--- Description of the task ---
Take the data from its first line. Print each line exactly until the line containing "Switch to the Settings" has been printed too.

---------- Supplied data

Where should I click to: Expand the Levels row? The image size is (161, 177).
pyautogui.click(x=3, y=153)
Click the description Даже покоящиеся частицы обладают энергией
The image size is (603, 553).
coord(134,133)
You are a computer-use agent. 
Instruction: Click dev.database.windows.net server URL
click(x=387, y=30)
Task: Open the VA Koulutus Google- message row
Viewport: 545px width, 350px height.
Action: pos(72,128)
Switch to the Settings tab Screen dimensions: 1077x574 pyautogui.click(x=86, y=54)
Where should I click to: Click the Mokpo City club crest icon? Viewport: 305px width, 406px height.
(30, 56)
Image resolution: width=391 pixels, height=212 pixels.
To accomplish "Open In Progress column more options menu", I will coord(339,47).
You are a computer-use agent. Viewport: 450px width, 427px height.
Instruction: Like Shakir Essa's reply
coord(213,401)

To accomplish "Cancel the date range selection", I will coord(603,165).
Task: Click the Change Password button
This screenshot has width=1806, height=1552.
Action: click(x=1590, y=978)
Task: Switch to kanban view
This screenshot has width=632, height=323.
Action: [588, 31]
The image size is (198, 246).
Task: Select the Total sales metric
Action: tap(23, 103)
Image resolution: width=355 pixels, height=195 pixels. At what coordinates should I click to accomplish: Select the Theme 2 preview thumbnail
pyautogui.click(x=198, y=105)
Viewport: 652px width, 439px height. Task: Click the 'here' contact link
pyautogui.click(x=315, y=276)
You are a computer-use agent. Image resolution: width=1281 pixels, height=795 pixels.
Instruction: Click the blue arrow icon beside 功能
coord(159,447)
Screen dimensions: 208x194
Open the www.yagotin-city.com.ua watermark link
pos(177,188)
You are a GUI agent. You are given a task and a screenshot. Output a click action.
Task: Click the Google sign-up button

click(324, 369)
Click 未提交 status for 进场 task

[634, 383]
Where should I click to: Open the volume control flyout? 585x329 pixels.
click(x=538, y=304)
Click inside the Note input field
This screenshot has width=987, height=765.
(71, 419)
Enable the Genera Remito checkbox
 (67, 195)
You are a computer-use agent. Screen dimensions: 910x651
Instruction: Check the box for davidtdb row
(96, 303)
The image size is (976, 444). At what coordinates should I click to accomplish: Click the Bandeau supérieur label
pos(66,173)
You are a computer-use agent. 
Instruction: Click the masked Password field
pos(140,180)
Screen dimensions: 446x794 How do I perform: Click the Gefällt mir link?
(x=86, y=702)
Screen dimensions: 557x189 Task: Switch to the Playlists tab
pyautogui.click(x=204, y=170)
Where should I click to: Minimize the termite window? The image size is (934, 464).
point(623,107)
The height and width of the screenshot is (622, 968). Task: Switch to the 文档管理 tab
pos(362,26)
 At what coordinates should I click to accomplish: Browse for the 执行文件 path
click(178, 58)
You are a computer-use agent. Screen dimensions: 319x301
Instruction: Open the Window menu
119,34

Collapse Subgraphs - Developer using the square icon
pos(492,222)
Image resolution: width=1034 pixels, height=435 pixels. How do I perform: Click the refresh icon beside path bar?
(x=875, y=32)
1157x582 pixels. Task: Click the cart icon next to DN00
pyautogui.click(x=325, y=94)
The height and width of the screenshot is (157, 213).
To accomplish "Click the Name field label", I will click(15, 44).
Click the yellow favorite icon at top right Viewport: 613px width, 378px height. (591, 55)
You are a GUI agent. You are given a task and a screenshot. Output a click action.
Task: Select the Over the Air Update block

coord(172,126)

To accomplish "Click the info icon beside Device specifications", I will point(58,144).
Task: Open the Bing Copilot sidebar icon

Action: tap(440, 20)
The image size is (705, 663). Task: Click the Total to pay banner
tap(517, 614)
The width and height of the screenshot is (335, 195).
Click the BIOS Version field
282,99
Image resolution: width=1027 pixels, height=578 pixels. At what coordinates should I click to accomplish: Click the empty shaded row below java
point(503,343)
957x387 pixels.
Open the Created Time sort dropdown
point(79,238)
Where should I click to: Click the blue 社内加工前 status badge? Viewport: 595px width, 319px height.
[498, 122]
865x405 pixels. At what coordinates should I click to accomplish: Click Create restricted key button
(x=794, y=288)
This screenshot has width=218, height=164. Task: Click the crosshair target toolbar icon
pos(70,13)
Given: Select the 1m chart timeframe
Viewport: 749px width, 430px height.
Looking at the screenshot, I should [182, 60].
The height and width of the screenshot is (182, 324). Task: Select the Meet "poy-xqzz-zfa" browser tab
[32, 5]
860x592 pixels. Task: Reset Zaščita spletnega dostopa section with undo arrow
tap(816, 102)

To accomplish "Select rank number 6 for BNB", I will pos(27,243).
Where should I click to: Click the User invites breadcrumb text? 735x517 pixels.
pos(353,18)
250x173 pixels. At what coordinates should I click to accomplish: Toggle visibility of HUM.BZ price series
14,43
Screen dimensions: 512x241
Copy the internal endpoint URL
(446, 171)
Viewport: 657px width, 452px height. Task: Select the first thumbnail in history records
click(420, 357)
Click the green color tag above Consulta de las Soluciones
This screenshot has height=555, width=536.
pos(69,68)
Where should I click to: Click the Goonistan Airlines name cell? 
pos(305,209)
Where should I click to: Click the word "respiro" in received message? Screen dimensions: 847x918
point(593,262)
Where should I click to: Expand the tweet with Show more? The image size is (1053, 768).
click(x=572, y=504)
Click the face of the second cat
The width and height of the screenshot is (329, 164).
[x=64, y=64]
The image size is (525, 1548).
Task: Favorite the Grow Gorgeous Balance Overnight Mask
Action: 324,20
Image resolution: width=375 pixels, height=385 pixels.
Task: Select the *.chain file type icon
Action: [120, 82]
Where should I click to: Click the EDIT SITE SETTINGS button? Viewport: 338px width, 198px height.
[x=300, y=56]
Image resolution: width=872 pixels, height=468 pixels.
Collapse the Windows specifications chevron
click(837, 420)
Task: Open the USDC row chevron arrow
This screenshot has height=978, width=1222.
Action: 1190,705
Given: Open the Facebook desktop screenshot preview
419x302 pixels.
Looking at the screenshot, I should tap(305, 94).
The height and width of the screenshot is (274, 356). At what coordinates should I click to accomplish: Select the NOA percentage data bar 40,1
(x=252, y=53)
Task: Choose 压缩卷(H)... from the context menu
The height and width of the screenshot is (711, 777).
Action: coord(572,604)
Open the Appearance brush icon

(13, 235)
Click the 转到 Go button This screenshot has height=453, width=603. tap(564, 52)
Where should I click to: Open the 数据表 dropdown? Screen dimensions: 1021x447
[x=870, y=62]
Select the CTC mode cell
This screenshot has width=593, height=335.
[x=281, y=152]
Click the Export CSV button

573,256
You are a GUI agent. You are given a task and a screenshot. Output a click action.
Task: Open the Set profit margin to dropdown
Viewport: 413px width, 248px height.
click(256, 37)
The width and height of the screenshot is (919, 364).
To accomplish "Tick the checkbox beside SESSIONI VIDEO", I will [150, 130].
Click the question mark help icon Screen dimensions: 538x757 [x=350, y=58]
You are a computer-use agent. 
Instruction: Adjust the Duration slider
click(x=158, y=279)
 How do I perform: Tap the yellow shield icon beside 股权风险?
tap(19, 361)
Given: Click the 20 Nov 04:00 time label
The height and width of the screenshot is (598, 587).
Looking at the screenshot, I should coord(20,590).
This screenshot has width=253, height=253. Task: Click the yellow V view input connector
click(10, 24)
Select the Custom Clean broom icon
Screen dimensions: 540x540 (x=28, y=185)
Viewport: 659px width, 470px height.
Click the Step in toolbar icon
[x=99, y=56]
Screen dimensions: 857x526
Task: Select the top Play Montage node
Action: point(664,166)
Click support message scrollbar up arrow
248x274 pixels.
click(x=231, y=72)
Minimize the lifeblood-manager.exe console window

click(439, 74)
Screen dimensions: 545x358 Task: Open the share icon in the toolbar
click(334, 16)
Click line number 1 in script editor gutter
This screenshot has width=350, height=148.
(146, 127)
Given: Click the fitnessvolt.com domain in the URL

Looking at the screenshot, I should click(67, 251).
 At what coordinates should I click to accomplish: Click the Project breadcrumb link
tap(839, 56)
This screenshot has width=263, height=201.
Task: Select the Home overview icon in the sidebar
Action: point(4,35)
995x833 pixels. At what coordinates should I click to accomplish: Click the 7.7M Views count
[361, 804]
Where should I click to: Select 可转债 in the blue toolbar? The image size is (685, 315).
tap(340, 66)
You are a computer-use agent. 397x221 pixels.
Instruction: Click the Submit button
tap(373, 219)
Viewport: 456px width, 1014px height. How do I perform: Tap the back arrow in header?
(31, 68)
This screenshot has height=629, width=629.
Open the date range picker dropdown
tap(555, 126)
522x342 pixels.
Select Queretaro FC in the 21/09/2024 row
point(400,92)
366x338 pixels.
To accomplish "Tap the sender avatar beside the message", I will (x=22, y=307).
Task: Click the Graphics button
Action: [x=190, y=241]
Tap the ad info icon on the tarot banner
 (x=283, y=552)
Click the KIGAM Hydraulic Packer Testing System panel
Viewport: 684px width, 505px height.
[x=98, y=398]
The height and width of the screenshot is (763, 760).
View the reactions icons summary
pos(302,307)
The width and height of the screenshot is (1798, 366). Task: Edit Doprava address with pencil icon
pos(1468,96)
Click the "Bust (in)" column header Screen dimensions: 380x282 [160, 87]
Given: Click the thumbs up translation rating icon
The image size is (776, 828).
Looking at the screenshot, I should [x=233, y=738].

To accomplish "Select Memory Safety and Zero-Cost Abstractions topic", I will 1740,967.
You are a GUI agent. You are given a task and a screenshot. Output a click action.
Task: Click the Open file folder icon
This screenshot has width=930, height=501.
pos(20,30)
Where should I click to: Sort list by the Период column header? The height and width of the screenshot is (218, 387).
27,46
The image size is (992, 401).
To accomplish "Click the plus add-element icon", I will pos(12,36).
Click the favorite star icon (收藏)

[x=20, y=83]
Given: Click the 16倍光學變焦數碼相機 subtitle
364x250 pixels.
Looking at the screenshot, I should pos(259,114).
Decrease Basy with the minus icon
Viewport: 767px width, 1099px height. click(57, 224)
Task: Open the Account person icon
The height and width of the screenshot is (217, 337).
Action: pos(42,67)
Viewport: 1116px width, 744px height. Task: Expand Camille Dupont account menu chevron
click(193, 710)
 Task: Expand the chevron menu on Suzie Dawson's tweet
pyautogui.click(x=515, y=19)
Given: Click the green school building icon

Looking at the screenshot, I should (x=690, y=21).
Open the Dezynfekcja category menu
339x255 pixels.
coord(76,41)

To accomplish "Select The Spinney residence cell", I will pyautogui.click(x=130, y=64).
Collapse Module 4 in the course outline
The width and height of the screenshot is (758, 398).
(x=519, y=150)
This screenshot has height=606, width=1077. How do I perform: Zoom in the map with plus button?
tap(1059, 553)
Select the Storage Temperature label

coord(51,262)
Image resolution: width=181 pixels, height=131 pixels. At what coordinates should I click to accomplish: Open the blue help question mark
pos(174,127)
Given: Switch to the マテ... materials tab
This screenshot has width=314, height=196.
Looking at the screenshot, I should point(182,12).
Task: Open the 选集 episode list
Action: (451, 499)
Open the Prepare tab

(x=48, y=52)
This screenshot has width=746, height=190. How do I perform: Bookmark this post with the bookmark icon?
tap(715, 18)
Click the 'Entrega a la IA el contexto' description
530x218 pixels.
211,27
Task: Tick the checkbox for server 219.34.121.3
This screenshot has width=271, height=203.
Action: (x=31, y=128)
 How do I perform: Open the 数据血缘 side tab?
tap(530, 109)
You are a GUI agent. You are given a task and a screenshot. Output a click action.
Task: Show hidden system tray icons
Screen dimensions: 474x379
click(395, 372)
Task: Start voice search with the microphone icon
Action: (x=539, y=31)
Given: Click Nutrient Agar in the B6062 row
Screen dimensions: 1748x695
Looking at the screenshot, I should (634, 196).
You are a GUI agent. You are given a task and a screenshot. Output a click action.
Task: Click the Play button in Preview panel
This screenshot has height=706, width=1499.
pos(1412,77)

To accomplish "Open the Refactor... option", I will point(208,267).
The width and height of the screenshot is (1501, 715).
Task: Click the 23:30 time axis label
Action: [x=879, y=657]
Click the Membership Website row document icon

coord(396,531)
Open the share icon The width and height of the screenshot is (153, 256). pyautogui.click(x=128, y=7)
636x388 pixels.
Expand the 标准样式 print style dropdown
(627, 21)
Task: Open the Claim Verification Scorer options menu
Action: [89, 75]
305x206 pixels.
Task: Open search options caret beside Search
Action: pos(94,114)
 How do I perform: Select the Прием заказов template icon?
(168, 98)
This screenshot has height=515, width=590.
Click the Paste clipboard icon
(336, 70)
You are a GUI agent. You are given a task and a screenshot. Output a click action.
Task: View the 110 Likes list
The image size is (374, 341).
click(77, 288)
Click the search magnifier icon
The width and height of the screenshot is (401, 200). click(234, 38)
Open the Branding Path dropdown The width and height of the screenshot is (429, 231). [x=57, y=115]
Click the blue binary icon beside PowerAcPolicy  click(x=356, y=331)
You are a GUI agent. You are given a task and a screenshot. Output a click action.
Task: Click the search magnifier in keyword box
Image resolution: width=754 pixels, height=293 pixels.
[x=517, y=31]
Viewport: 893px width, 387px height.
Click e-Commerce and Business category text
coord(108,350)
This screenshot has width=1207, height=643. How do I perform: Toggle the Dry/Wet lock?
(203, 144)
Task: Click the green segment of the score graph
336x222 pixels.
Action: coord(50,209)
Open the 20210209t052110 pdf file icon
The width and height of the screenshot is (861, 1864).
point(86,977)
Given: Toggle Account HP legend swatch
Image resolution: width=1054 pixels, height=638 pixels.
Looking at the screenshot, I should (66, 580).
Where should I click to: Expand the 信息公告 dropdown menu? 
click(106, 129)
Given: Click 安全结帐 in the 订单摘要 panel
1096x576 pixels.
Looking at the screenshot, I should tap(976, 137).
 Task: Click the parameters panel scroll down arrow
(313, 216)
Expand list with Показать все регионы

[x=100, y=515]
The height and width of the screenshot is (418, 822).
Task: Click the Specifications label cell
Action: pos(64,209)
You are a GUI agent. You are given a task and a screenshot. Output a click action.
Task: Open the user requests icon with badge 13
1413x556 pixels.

--------------------

--- Completed exercise ---
Where should I click to: Expand the Levels row? The image size is (161, 177).
pyautogui.click(x=3, y=153)
Click the description Даже покоящиеся частицы обладают энергией
The image size is (603, 553).
coord(134,133)
You are a computer-use agent. 
Instruction: Click dev.database.windows.net server URL
click(x=387, y=30)
Task: Open the VA Koulutus Google- message row
Viewport: 545px width, 350px height.
Action: pos(72,128)
Switch to the Settings tab Screen dimensions: 1077x574 pyautogui.click(x=86, y=54)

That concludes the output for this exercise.